第3話 突然の婚約破棄

 まさかのそのまま一年放置。ケビンなら何とかしてくれると期待していたのに!

 母上に現場を目撃させようとも考えたけれどケビンに止められたし、他に何にもいい案が思い浮かばなかった! どうすりゃいいの。

 

 十三歳になって、来年には学園へ入学する。

 父上に呼ばれたので謁見の間へ。形だけだけれど、学園入学の王命がおりるらしいからそれかなと思っていたら、何故かフォード卿もいる。


 何だ何だどうした。


 父上が俺の挨拶を受けて、厳しい目でフォード卿に促した。何だ何だ。首を見せる、最大の臣下の礼を取られた。どうしたどうした。俺、まだただのひよっこ王子よ?


「我が娘が不出来なあまり、殿下に不愉快な思いをさせてしまい、申し開きもございません」

 んんっ?


 実はあれからケビンは、母上に話を通して複数の人間を使って証拠集めをしていた。

 ただ会って話をしていただけでは、侯爵令嬢相手に婚約破棄をするのは難しい。ケビンも同じ考えだった。


 俺が勉強している間に二人が逢瀬を重ねていた日付、時間、その時の二人の状況、会話内容の詳細を報告していた。


 カリーナと弟は、最低でも週二回以上会っていたそうだ。カリーナの登城は週三から四日。さすがに会いすぎじゃ?

 俺がきちんと婚約者としてカリーナと接していたことなどもきっちり報告していたそうだ。


 なるほどー。何も言わないからどうしようかと思っていたけれど、ケビンは動いてくれていたようだ。という訳で、俺とカリーナの婚約はさくっと解消される事になった。


 実は母上も、二人が会っていたことはとっくの昔に知っていたらしい。二人を見かけた使用人や護衛が報告を上げていた。

 やっぱり城で密会なんて無理だったんだな。


 二人が初めて会ったのは、カリーナが城で勉強を始めて二週間後。その時弟は、護衛を撒いて部屋を抜け出していた。

 一目惚れしたカリーナに会いたくて、我慢出来なかったそうだ。


 弟は泣いているカリーナを慰め、ハンカチを渡した。カリーナはハンカチとお礼の品を渡そうとして度々出会った場所へ行く様に。

 カリーナがお礼をするくらいならと、母上は弟が敢えて抜け出せる状況を作るように指示。


 本人は上手に抜け出せたつもりだろうが、護衛はきっちりついていたのだ。そこで終われば良かったが、二人はまた会う約束をする。

 これはいかんということで、弟は部屋から出られない様にされた。


 そのうち弟は、部屋から抜け出していないはずなのに、外で目撃されるようになった。

 それによって厳しい監視を再開。弟が緊急時の王族専用隠し通路を部屋で見つけ、それを利用していることがわかったそうだ。


 母上が知っていたなら、どうして小説では明るみに出なかったのだろう?


 母上によると、弟は相当焦っていたらしい。俺は馬鹿だけど、問題行動は起こしていなかった。

 当然だけれど、俺が問題行動を起こしていれば王位と共にカリーナを手に入れやすい。俺が小説とは違う行動をしたことが良かったもよう。


 弟はカリーナからも特別な好意を感じてはいたが、カリーナは俺に合わせて来年学園に入学してしまい会えなくなる。

 それで、焦ってカリーナにプロポーズをしてしまう。カリーナは俺の婚約者だからと断ったが、弟は城に残って大公として二人を支える、だから今後も会って欲しいと言った。

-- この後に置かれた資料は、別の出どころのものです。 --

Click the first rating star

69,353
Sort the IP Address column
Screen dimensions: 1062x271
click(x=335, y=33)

 そこは絶対に断るべきところ。けれど、カリーナはその後も弟と会った。その時、母上が現れてハイ、アウトー!となったのが先週のこと。

 今は二人とも処分待ちの謹慎中だそう。


 説明の後、厳罰を二人に求めるかと父上に聞かれてびっくりした。相手はまだ十一歳。子どもの初恋物語程度に厳罰って何よ。弟を好きな人と結婚するのは嫌だけれど、それはないわー。


「いえ、求めません。幼い二人に最大限の配慮をお願いします」

 父上はしゃーないなみたいな顔をするし、何かフォード卿に至っては泣いちゃったよ。感謝しつつ謝ってくるから微妙に怖いよー。


「本当にそれでいいのか?」

「はい、構いません」

 本当にそれでいいです。フォード卿、腕にすがり付いてくるのやめて? 鼻水垂れてない? ねぇ? 服につけないでよ?

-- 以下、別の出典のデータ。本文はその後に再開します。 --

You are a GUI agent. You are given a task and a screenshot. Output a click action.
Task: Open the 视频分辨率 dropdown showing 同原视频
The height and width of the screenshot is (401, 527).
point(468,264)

 その後の大人たちの話し合いで、カリーナは表向きは病気療養の為に婚約者を辞退した事になった。

 当然、学園への入学も見送り。ケビンによると、実際は王家からの婚約破棄。


 俺は随分とお優しい事をしたそうだ。こっそり会っていた時点でダメな事を理解していると捉えられ、幼いでは済まされないそうな。

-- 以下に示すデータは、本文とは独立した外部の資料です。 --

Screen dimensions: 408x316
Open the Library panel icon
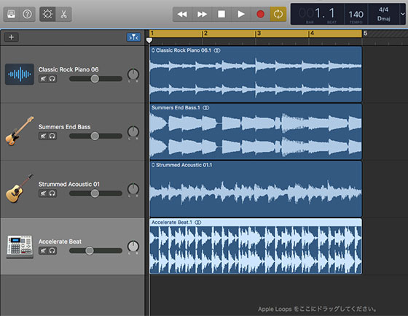point(11,14)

 特に女性のそういう行動には厳しい世界。子どもが誰の子かわからなくなるからだ。弟も、兄から姑息な方法で王位簒奪を狙う奴認定されてしまった。


 フォード卿はそのまま第一王子派であることを公の場で表明した。後ろ楯を貰ったままって、王太子にもなりたくないんですけど…。


 発表後、何事もなかったかの様に過ごし、学園へ入学した。ちなみに俺の婚約者の席は空席のまま。母上から候補者リストだけを貰って、その中からなら誰を選んでもいいと言われている。

 相手方にも強制することなく、交流を深めてから考えましょうと話を通してあるそう。


 カリーナとの一件で、随分と気遣ってくれている気がする。気楽で何より。残念ながら婿入りできる令嬢はリストに無かった。


 のんびりしていたのが悪かったのか。俺の側近候補として幼い頃に遊んでいた面々と、貴族向け商会の長男が、気が付いたらモモーナに夢中になっていた。

 気を付けていたつもりが、小説通りの展開。既にこっそり会っていた時期を通り越して、自分たちの婚約者を蔑ろにしていた。


 学園にも付いてきてくれたケビンを通じて父へも報告はしているが、かなり酷い。

 本気でモモーナの事が好きなら、さっさと自分有責で婚約解消をするのが人として正しいと思うのだけれど、こいつら皆頭おかしいの?

 側近に選ばなくて本当に良かった。


 そんな状態で一年生終了。王子の成績は発表されない。むふふ。ケビンによると、中の上くらいだったらしい。この頭で良くやったぜ俺!

 ケビン、誉めろとは流石に言わないけれど、喜んでいる俺を呆れた目で見ないで。